* **DOCUMENTO**

La vera notizia – mi dice Edward Luttwak al telefono – nella crisi siriana è la rivelazione che la Turchia non è ne una grande ne una media potenza regionale come per tanto si è creduto o detto.
Questo non vuol dire che le manifestazioni contro Erdogan mettano in pericolo il regime. Significa che il principale membro della NATO, considerato da Washington come alleato principale e essenziale nel mondo islamico, proposto da molti come modello di una democrazia musulmana “moderata” e come fattore di stabilità regionale, non esiste in barba a tutti coloro che lo consideravano – soprattutto per le statistiche del suo sviluppo economico – la “tigre asiatica” del Levante.

* **DATI FORNITI**
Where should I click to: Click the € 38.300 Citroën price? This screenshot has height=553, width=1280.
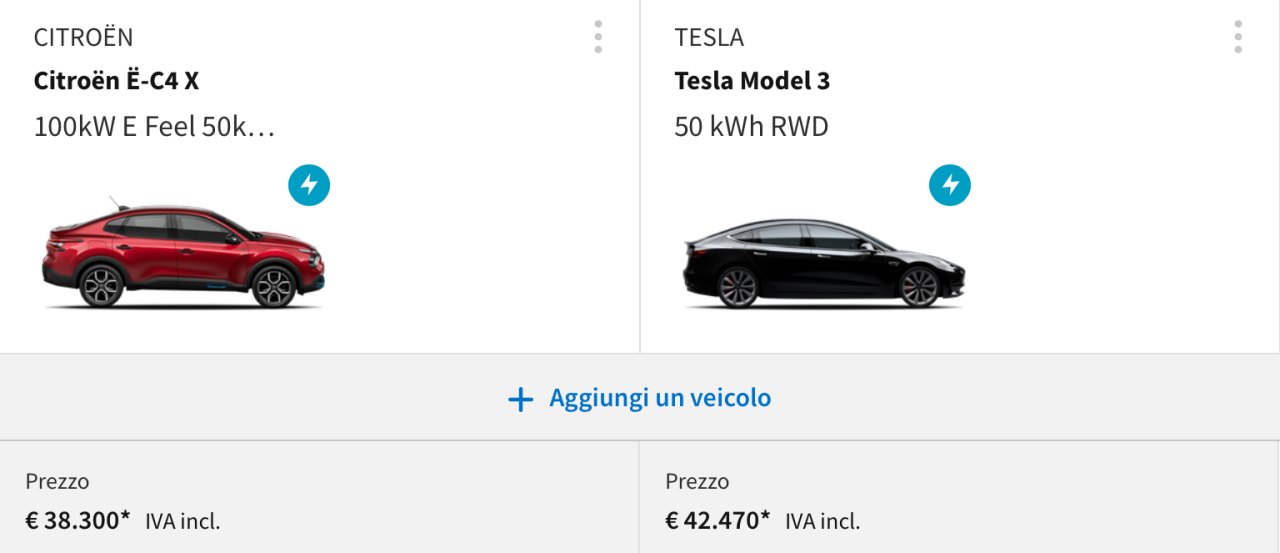tap(78, 520)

* **CONSEGNA**
Puoi ricopiare parola per parola, dal testo sulla Turchia, tutto ciò che va da "La vera notizia" giù fino a "creduto o detto."?

* **SOLUZIONE**
La vera notizia – mi dice Edward Luttwak al telefono – nella crisi siriana è la rivelazione che la Turchia non è ne una grande ne una media potenza regionale come per tanto si è creduto o detto.